We quantitatively characterize the regional variations in the strength of heterogeneity in the lithosphere of the globe by analysing the observed seismogram envelopes of teleseismic P waves in the frequency band of 0.5-4 Hz. We apply a theoretical scattering model based on the Markov approximation for a plane P wave propagating through the random medium characterized by a Gaussian autocorrelation function. Since this model presumes the vertical incidence of an impulsive plane wavelet, we first analyse teleseismic P waves from deep earthquakes occurring along the western Pacific regions.

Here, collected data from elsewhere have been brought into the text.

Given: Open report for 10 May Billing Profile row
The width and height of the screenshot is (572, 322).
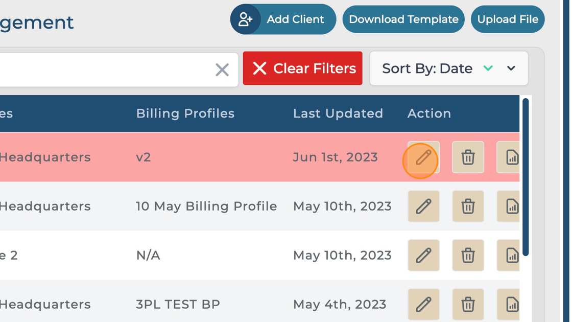Looking at the screenshot, I should click(510, 206).
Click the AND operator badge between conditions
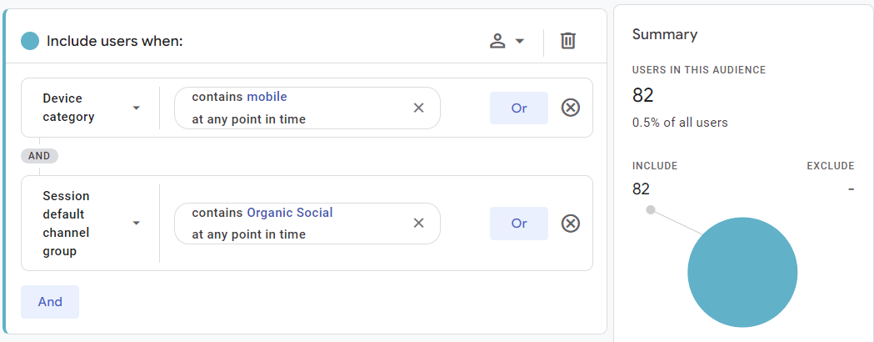Image resolution: width=874 pixels, height=342 pixels. (x=39, y=156)
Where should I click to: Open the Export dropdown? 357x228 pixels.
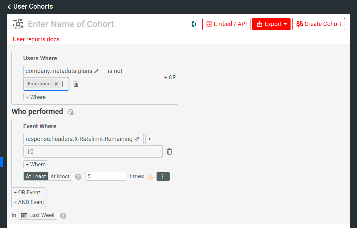tap(271, 24)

We measure the ratios of peak intensity of transverse components to that of the sum of the three components, and determine the quantity of randomness epsilon(2) z/a, where epsilon, a and z are fractional fluctuation, correlation distance and thickness of a heterogeneous structure, respectively. Although source time functions of shallow earthquakes are too complex to directly apply the scattering model, a good correlation between the ratios of peak amplitude and the normalized transverse amplitude, which is the square root of the energy partition of the P-coda waves into the transverse component, enables us to use the shallow earthquakes that occur widely around the world. As a result, the quantity epsilon(2) z/a extends from 1.15 x 10(-4) to 6.34 x 10(-2) at 0.5-1 Hz, 2.02 x 10(-3) to 1.89 x 10(-1) at 1-2 Hz and 1.49 x 10(-4) to 1.89 x 10(-1) at 2-4 Hz, which are in agreement with the results of previous studies using different methods. The spatial distribution of randomness almost agrees with various tectonic settings and roughly correlates with lateral variations of Lg coda Q and shear wave velocity perturbations at 80 km depth, suggesting that lateral heterogeneity extends from the shallow crust to uppermost mantle.